Stored records:
[Start of section]

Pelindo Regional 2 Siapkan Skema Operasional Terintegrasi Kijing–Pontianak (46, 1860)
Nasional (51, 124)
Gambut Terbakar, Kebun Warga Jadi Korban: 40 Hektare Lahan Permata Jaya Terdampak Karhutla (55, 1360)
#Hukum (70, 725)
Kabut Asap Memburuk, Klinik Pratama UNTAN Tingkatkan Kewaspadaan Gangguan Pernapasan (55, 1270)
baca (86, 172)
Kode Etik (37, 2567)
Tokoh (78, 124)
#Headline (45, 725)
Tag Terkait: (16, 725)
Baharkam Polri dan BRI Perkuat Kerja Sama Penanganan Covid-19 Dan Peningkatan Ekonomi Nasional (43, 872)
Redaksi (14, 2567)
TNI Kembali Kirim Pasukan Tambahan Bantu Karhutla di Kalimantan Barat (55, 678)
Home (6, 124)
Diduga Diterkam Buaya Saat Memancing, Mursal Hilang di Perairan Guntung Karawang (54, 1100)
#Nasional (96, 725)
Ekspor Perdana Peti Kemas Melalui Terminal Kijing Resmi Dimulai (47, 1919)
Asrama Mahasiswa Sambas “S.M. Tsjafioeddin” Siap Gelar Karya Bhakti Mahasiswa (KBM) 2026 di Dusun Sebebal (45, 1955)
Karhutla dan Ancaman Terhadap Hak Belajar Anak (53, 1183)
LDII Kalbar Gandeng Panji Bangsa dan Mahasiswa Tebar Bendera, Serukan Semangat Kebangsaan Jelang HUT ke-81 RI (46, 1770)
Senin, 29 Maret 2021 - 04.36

[End of section]

**Exercise description**: Your answer should be the records themselves, returned word for word.

**Solution below**:
Pelindo Regional 2 Siapkan Skema Operasional Terintegrasi Kijing–Pontianak (46, 1860)
Nasional (51, 124)
Gambut Terbakar, Kebun Warga Jadi Korban: 40 Hektare Lahan Permata Jaya Terdampak Karhutla (55, 1360)
#Hukum (70, 725)
Kabut Asap Memburuk, Klinik Pratama UNTAN Tingkatkan Kewaspadaan Gangguan Pernapasan (55, 1270)
baca (86, 172)
Kode Etik (37, 2567)
Tokoh (78, 124)
#Headline (45, 725)
Tag Terkait: (16, 725)
Baharkam Polri dan BRI Perkuat Kerja Sama Penanganan Covid-19 Dan Peningkatan Ekonomi Nasional (43, 872)
Redaksi (14, 2567)
TNI Kembali Kirim Pasukan Tambahan Bantu Karhutla di Kalimantan Barat (55, 678)
Home (6, 124)
Diduga Diterkam Buaya Saat Memancing, Mursal Hilang di Perairan Guntung Karawang (54, 1100)
#Nasional (96, 725)
Ekspor Perdana Peti Kemas Melalui Terminal Kijing Resmi Dimulai (47, 1919)
Asrama Mahasiswa Sambas “S.M. Tsjafioeddin” Siap Gelar Karya Bhakti Mahasiswa (KBM) 2026 di Dusun Sebebal (45, 1955)
Karhutla dan Ancaman Terhadap Hak Belajar Anak (53, 1183)
LDII Kalbar Gandeng Panji Bangsa dan Mahasiswa Tebar Bendera, Serukan Semangat Kebangsaan Jelang HUT ke-81 RI (46, 1770)
Senin, 29 Maret 2021 - 04.36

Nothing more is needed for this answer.